The embodiment of the present application discloses a kind of noise signal and determines method, speech de-noising method and device, the noise signal determines that method includes: to make Fourier transformation to each frame signal in speech signal segment to be analyzed, obtains the power spectrum of each frame signal in the speech signal segment;According to the power spectrum of the frame signal, variance of each frame signal about the performance number under each frequency in the speech signal segment is determined;According to the variance, determine whether each frame signal in the speech signal segment is noise signal.The embodiment of the present application can accurately obtain several noise frames for including in above-mentioned speech signal segment to be analyzed, and then promote speech de-noising effect.

Description

Noise signal determines method, speech de-noising method and device
Technical field
This application involves speech de-noising technical field, in particular to a kind of noise signal determines method, speech de-noising method And device.
Background technique
Speech de-noising technology is that the technology of voice quality is promoted by the environmental noise in removal voice signal.In voice During denoising, need the power spectrum for determining noise signal in voice signal first, it is subsequent further according to identified noise signal Power spectrum denoises.

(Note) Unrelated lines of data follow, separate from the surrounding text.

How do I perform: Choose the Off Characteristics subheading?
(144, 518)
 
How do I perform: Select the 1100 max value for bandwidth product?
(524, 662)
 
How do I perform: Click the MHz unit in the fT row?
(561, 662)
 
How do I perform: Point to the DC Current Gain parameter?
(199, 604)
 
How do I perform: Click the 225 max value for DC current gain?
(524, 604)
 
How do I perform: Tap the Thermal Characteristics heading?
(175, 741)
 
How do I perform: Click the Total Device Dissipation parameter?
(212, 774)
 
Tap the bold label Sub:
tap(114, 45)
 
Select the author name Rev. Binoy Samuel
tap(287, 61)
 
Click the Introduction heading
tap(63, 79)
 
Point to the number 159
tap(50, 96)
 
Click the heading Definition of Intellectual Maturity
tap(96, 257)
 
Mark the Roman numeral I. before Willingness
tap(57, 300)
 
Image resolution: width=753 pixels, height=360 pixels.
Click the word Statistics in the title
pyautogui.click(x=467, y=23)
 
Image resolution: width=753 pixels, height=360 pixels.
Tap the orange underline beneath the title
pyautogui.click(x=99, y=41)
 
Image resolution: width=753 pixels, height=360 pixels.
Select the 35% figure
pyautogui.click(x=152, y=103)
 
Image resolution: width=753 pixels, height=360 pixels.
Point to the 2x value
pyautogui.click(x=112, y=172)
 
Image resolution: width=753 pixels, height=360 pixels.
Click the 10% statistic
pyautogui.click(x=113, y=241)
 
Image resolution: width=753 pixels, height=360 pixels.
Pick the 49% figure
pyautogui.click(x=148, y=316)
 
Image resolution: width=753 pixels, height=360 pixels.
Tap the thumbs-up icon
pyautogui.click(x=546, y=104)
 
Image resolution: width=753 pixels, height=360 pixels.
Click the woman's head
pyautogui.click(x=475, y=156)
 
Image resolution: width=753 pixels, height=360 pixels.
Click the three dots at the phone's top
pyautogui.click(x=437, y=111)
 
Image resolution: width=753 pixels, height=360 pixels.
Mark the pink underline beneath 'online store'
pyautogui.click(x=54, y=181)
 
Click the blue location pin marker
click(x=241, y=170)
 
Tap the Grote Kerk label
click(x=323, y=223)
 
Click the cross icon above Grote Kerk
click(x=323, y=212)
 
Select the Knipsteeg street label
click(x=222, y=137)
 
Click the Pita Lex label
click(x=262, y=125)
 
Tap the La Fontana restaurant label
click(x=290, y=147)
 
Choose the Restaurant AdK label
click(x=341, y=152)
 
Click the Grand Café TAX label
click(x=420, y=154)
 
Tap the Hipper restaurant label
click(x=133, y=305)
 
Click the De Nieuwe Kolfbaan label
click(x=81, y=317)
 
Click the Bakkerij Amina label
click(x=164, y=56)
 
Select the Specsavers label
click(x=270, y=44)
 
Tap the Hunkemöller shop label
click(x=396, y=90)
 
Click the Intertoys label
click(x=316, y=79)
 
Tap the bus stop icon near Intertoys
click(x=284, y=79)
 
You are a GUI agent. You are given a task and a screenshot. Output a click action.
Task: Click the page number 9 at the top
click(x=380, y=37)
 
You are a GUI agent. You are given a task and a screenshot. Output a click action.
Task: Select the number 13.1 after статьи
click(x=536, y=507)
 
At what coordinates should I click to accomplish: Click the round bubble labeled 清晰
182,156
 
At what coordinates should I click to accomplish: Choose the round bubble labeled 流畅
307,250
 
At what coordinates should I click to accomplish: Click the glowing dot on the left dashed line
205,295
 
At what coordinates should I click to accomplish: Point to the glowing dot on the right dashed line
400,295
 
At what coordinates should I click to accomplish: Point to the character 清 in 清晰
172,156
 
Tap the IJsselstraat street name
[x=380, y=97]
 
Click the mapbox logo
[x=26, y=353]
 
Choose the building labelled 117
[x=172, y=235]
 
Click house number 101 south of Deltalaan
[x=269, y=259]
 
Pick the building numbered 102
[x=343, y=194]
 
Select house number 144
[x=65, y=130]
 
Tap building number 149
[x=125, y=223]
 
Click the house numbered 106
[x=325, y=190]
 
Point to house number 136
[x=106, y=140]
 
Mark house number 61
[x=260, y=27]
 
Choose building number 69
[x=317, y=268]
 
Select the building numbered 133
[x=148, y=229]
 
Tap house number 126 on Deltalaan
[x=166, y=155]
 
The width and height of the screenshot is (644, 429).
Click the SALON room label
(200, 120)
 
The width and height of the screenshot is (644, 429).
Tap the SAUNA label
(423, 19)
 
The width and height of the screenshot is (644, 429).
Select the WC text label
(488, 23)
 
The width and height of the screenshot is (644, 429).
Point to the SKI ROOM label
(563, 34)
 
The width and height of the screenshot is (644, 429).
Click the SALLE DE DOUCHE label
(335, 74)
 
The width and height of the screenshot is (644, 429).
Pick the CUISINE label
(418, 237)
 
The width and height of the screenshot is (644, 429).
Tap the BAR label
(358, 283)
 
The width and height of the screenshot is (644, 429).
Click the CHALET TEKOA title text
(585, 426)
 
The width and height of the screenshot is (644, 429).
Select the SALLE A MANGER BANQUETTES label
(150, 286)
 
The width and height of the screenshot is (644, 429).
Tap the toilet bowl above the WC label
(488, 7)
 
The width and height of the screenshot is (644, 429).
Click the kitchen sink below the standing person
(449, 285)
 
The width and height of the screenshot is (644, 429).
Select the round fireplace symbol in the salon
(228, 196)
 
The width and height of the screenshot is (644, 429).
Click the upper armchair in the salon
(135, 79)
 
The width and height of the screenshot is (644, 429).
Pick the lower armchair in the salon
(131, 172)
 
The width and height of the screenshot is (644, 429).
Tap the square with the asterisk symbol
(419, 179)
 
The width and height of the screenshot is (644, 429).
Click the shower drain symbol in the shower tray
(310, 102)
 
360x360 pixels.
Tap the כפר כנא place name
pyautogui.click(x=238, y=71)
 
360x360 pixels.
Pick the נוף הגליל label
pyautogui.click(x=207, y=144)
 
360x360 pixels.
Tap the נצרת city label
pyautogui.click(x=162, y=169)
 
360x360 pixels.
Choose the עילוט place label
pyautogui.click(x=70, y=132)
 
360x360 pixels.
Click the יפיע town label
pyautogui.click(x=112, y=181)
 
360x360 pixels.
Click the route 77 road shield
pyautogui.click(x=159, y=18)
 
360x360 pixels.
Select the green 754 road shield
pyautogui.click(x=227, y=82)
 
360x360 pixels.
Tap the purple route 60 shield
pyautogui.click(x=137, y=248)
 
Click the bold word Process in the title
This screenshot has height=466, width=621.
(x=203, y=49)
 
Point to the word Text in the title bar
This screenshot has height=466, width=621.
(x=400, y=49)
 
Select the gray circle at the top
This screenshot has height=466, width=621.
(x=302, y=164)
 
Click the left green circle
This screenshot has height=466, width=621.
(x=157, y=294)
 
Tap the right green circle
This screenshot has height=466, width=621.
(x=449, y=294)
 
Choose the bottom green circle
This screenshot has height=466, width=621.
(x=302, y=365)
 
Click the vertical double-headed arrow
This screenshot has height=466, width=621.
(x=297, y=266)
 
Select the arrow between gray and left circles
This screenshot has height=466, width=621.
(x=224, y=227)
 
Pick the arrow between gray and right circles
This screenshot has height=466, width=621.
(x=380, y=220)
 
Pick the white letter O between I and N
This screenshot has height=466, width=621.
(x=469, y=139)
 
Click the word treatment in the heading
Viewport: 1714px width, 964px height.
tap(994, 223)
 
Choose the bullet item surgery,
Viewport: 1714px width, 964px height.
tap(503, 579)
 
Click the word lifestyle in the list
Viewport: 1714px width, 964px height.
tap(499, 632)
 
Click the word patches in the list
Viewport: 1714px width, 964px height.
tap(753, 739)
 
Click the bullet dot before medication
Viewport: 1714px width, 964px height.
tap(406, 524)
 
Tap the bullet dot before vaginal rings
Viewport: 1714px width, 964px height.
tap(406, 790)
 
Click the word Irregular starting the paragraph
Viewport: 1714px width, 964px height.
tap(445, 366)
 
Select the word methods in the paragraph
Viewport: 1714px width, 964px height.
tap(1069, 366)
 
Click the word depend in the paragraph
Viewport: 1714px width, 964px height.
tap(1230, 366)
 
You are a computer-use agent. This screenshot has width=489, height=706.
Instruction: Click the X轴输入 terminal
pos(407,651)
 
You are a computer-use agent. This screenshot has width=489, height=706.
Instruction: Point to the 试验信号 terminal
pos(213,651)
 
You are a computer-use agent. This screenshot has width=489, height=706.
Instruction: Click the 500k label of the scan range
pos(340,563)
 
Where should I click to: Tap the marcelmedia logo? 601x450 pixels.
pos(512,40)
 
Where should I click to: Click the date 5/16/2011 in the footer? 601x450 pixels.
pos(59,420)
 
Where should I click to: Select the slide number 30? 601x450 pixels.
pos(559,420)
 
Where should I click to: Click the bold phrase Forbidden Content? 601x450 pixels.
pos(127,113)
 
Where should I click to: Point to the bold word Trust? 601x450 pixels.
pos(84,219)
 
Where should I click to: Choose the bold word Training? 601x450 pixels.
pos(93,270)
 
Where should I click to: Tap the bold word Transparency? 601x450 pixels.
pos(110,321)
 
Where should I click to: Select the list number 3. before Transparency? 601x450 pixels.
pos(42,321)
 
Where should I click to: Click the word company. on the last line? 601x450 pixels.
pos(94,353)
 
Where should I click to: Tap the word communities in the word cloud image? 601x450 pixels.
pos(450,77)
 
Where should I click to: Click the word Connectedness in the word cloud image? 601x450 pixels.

In the prior art, the mode for determining the power spectrum of noise signal in voice signal is usually: it is assumed that one section of voice letter Preceding N frame signal in number is noise signal (voice signal for not including people), thus by dividing above-mentioned preceding N frame signal Analysis, obtains the power spectrum of the noise signal in the voice signal.
In practical application scene, the preceding N frame signal in voice signal is determined as by the prior art by way of hypothesis Often there is the case where preceding N frame signal obtained by hypothesis mode is not inconsistent with actual noise signal, thus shadow in noise signal Ring the accuracy of the power spectrum of the noise signal obtained.
Summary of the invention
The purpose of the embodiment of the present application is to provide a kind of noise signal and determines method, speech de-noising method and device, with solution It is not inconsistent in the prior art by the preceding N frame signal that hypothesis mode obtains with actual noise signal certainly, so that influence to obtain makes an uproar The problem of accuracy of the power spectrum of sound signal.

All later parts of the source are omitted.